American screenwriter and director

Keith Bearden (born in Middletown, Connecticut) is an American screenwriter and director.

Starting at age 9, he began acting extensively on stage, performing in productions at Wesleyan University and Yale University, and 10 years acting and then teaching at The Oddfellows Playhouse.

While attending the Evergreen State College in Olympia, Washington, he made a series of comic/surreal short films in Super 8 and 16mm film.

He currently resides in New York.

== Career ==

===Journalism===

Bearden wrote extensively on film and filmmakers for magazines such as Movie Maker, Fangoria, The Seattle Weekly, Time Out NY, Slant, Psychotronic Video and The Stranger.
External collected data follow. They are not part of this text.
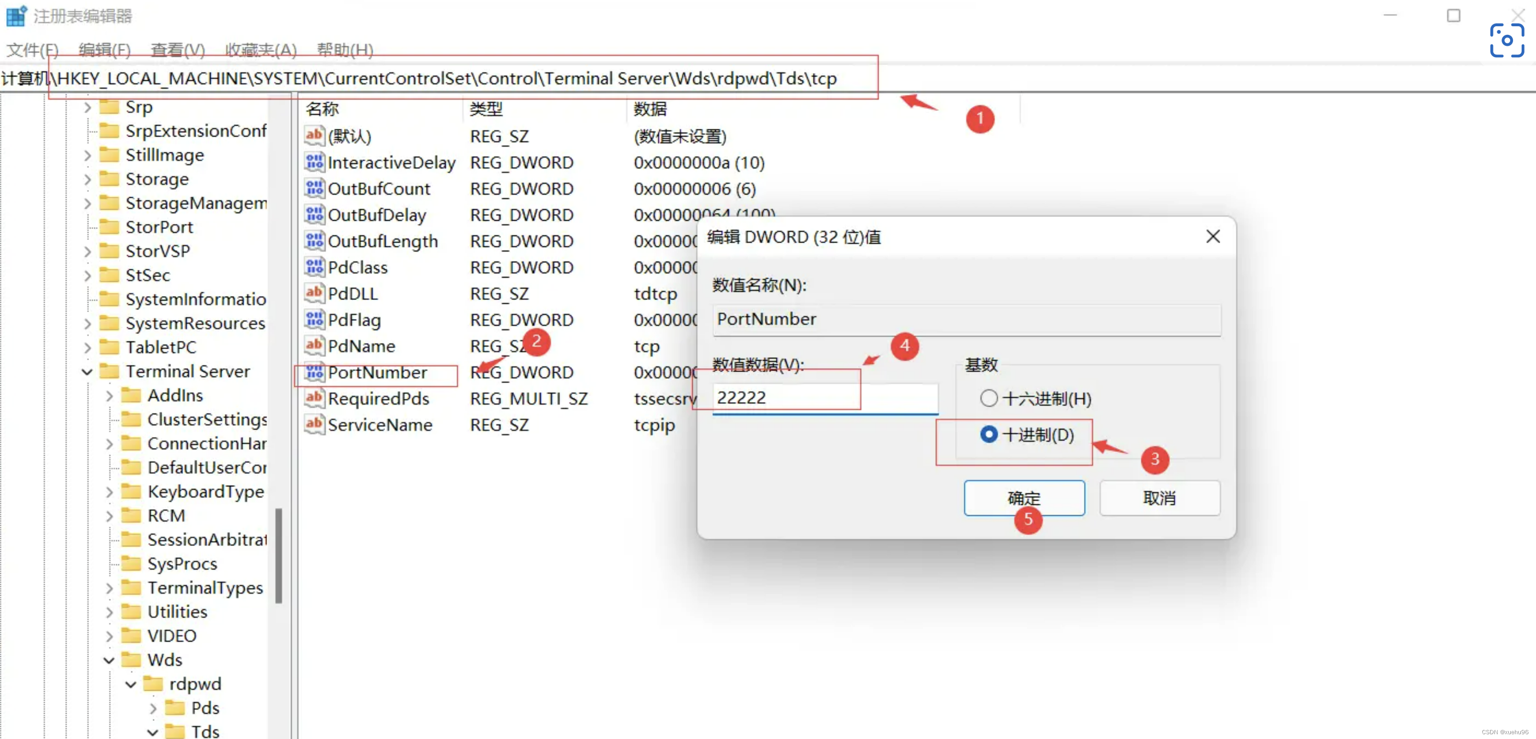
Task: Click 取消 to cancel editing dialog
Action: pos(1159,498)
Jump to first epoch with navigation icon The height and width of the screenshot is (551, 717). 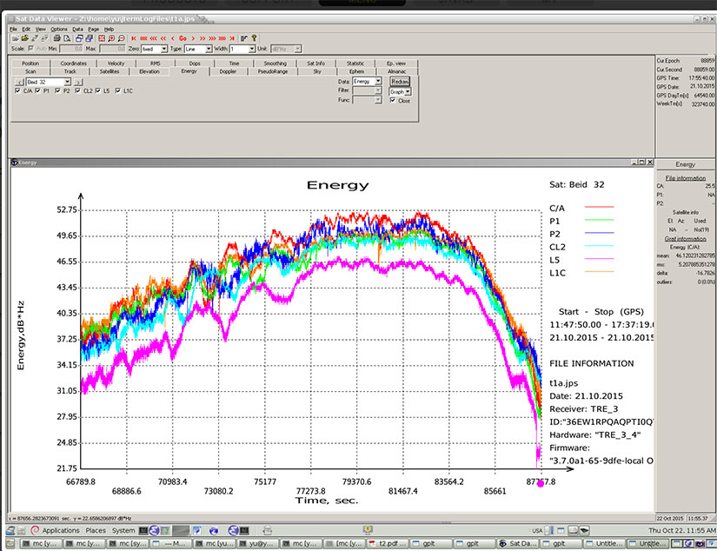pyautogui.click(x=133, y=38)
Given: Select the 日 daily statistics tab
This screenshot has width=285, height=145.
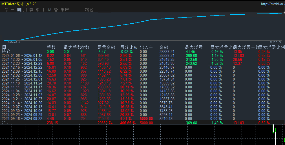Looking at the screenshot, I should (13, 10).
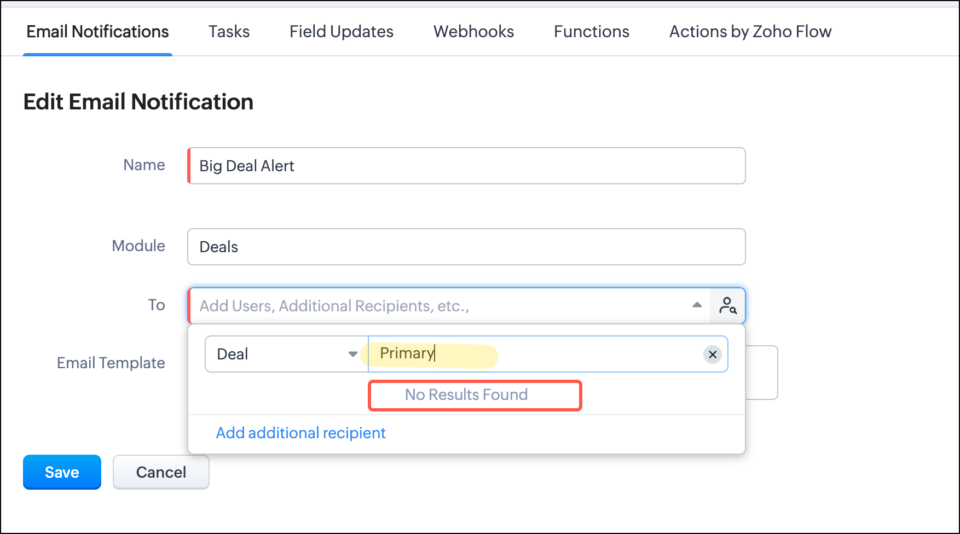Switch to the Email Notifications tab
Viewport: 960px width, 534px height.
coord(97,32)
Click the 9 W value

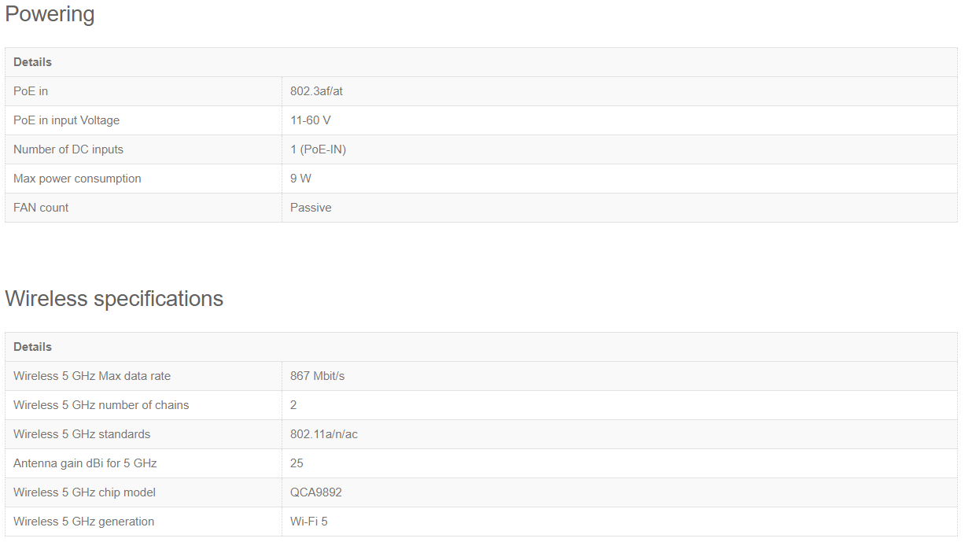pos(300,179)
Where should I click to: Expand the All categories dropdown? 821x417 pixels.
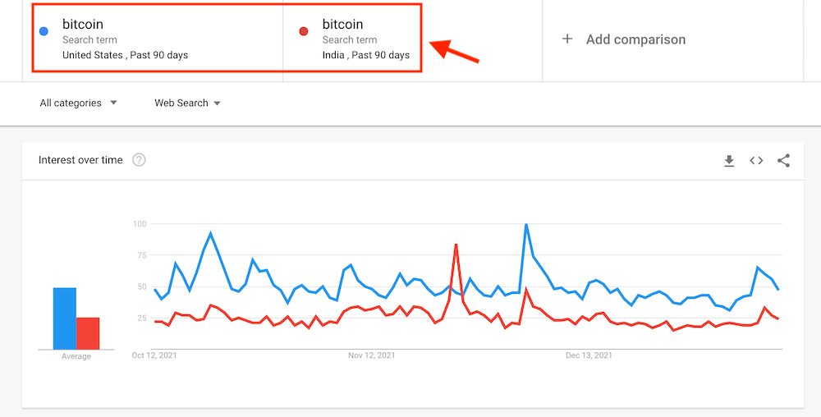[78, 103]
During this time he interviewed actors and directors including Russ Meyer, John Sayles, Jackie Chan, Charles Durning, Paul Schrader, John G. Avildsen, Udo Kier, Werner Herzog, Kevin Smith, Paul Morrissey and Dario Argento.

=== Films ===
Co-written with Joel Haskard and made with Brooklyn producers Brad Buckwalter and Sharon Eagan, The Raftman’s Razor was a 7 minute 16mm short “existentialist fable” concerning two small town boys obsessed with a comic book superhero that essentially does nothing. It had its US premiere at the 2005 Sundance Film Festival and went on to win awards at Montreal Film Festival, Clermont-Ferrand, SxSW, Seattle International Film Festival and RES Fest. It was added to the permanent film collection of the Museum of Modern Art in 2009.
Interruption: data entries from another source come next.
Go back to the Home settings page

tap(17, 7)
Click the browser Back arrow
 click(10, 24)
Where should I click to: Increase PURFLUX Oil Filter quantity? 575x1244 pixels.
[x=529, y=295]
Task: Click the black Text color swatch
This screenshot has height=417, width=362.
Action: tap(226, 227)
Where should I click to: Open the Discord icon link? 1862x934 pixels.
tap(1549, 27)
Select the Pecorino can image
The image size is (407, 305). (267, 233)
Written and filmed as Miss January, but with a title change due to resistance from Playboy Enterprises, Meet Monica Velour premiered at the Tribeca Film Festival and given a four city theatrical release in April 2011 by Anchor Bay Entertainment. Starring Dustin Ingram, Kim Cattrall and Brian Dennehy, the film was signaled out by many critics as giving Cattrall the best film performance of her nearly 30 year career. It was released on DVD and Blu-ray by Sony Entertainment worldwide. Despite some very positive reviews, Bearden noted that he did not have final music, edit, or script control in the DVD Director’s Commentary, calling it “almost my movie.”

His 2nd feature film "Antarctica" starring Chloe Levine and Kimie Muroya was called "a surrealistic fable about growing up in America," premiered at the Raindance Film Festival in November 2020 and was released on Amazon Prime and Apple TV weeks after.

==Awards==

He is the recipient of Showtime’s Tony Cox Award for Screenwriting, a NYFA Fellow in Screenwriting, a two-time winner of the Jerome Foundation Film and Video Grant, and received a Guggenheim Fellowship in Filmmaking in 2008.